◆ Goal of the exercise ◆
Working from the listing below, pick each line containing the word "computer" and copy it.

*** Opening of Extracted data ***

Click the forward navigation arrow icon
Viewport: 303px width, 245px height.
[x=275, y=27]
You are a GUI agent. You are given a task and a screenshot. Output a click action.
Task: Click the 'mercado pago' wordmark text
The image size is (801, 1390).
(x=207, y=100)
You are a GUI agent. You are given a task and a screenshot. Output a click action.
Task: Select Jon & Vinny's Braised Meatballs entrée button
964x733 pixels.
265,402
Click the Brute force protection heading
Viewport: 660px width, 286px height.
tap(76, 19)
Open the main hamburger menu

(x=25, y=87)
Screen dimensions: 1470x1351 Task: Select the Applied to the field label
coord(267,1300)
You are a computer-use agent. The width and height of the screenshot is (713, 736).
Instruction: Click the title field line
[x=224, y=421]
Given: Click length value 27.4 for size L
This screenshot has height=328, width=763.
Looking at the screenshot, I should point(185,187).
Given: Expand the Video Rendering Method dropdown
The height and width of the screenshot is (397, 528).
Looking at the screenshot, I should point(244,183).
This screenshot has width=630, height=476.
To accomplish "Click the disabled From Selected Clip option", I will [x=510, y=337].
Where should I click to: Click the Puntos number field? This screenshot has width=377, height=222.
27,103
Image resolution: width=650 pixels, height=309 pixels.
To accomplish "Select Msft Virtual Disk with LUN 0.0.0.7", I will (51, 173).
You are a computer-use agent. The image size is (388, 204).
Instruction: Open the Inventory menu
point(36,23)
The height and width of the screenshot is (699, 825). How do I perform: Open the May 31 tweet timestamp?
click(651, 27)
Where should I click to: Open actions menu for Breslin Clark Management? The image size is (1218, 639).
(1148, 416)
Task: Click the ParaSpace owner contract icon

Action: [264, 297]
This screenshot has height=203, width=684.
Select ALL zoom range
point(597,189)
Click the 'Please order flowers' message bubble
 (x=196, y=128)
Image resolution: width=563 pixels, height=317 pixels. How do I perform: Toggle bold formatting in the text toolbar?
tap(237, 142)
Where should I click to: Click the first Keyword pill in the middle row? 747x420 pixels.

*** Close of Extracted data ***

◆ Response ◆
You are a computer-use agent. The width and height of the screenshot is (713, 736).
You are a computer-use agent. The image size is (388, 204).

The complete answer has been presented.